フェラーリが初めて量産モデルにミッドシップレイアウトを採用したのは1973年(1967年に登場した『ディーノ』はフェラーリブランドではなく『Dino』ブランド)ですが、その構想はすでに1960年代半ばに芽生えていました。
ピニンファリーナが手がけた「365P ベルリネッタ・スペチアーレ」は、3座レイアウトを持つ実験的なクーペで、ミッドシップにV12エンジンを搭載していました。1966年のパリ・サロンで公開されると大きな注目を集め、2年後の1968年トリノ・サロンでは、鮫のようなノーズを持つ「P6コンセプト」が登場し、その進化を示しました。
一方でフェラーリは、1964年からF1マシン「512 モノポスト」に搭載するため、180度フラット配置の12気筒エンジンの開発を進めていました。
このエンジンは2リッター仕様で「212 E」を駆動し、ブランド初のヨーロッパ・ヒルクライム選手権を制覇しました。さらに3リッター仕様は「312 PB」に搭載され、1972年には世界メーカー選手権のタイトルを獲得しています。こうした技術的背景を経て、フェラーリはついに量産車にもフラット12を採用する決断を下したのです。
その成果として1971年のトリノ・サロンで発表されたのが「GT4 BB(ベルリネッタ・ボクサー)」です。
市販版は1973年に登場し、P6コンセプトを思わせるシャープなフロントデザインと、「365 GTB/4 デイトナ」と共通の4.4リッターV12を搭載していました。

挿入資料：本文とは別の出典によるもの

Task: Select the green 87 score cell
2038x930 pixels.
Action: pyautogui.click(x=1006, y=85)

ただしこのエンジンは180度水平に配置され、まさに“ボクサー”の名にふさわしい構造となっていました。
今回紹介するシャシナンバー18011は、後継モデル「512BB」が登場する前の中期型にあたる1974年製です。
左ハンドルのフランス仕様で、フェラーリ史研究家マルセル・マッシーニ氏の調査によると、1974年6月18日に完成しています。外装は上品なアルジェント・オートゥイユ(シルバー)、内装はベージュレザーの組み合わせで、同年にパリの名門ディーラー、シャルル・ポッツィ社を通じて初代オーナーに納車されました。

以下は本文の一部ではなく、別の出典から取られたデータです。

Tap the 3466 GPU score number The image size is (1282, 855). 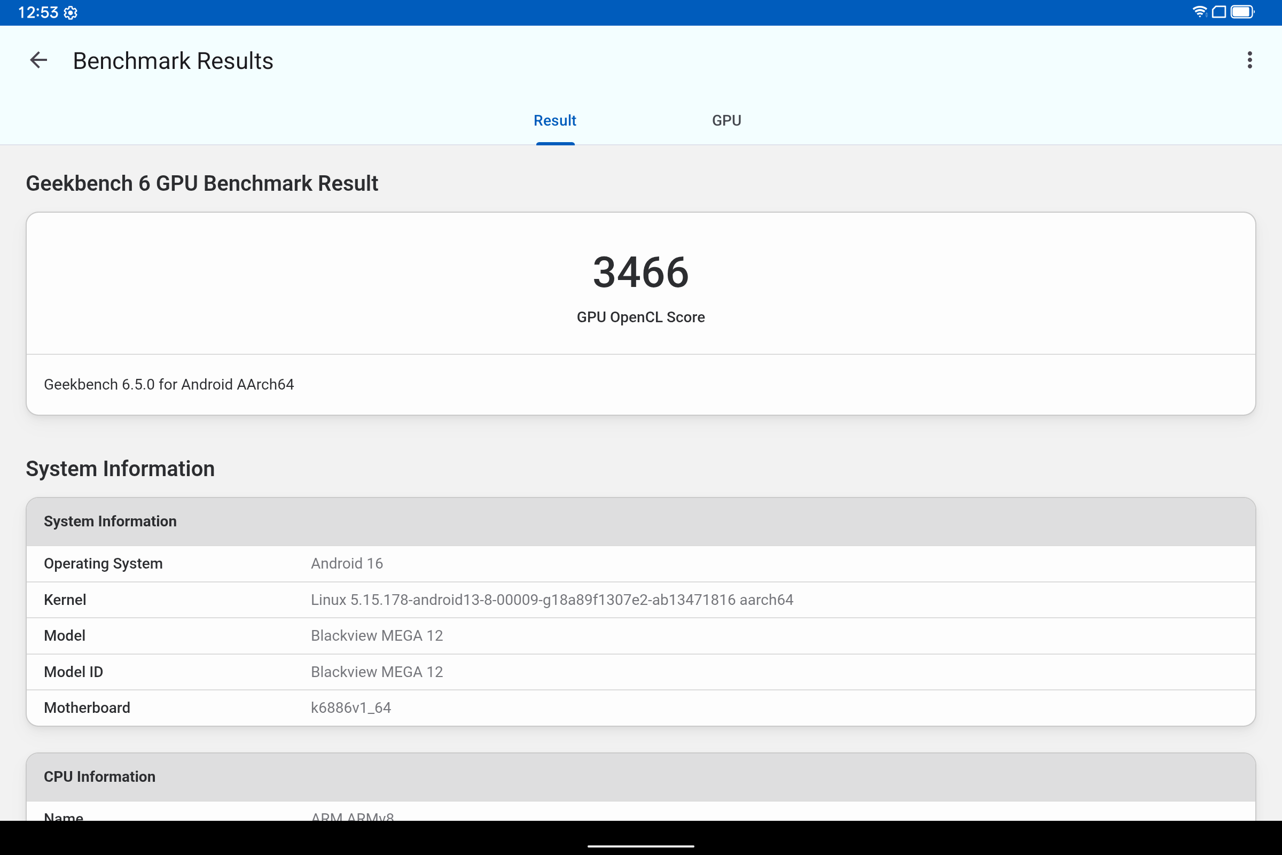(x=640, y=272)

1983年には2人目のフランス人オーナーに譲渡され、およそ20年にわたり大切に所有されました。その後、別のオーナーに渡され、この時期にボディはフェラーリ伝統のレッドに再塗装され、インテリアはブラックに変更されていました。
現オーナーがこのクルマを入手したのは2013年で、直後にマラネッロのカロッツェリア・ザナージへ全面的なレストアを依頼しました。作業はナットからボルトに至るまで徹底的に行われ、工場出荷時の仕様に完全復元されています。

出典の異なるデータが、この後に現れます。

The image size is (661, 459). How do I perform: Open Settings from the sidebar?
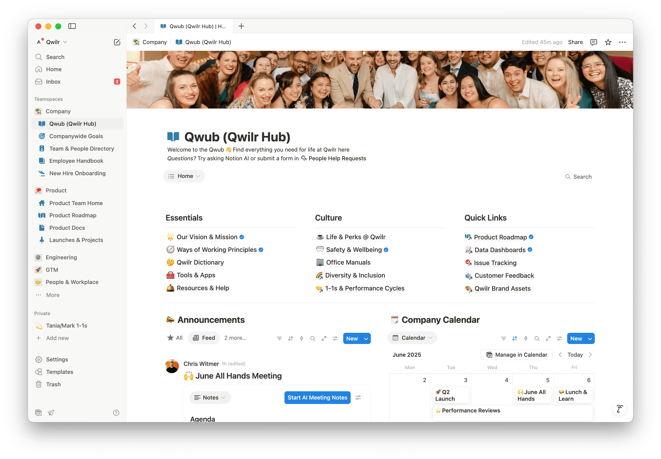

ボディカラーはアルジェント・オートゥイユ、内装はベージュレザー、さらにベルリネッタ・ボクサーの特徴であるサテンブラックのロアボディも再現されました。
2015年7月にはフェラーリ・クラシケの認定を取得し、「レッドブック」によってオリジナルのTipo F102 Aエンジン(No.00163)、シャシ、ボディ、そして正しいTipo F102 ABトランスアクスルを保持していることが証明されています。
レストア完了後の走行距離はわずか100km未満で、クラシケ認定によってマッチングナンバーが確認されたこの365 GT4 BBは、極めて正確かつ美しい一台です。
落札予想価格は42万5000ユーロから47万5000ユーロ(1ユーロ177円で換算して日本円で約7550万円から約8440万円)とされています。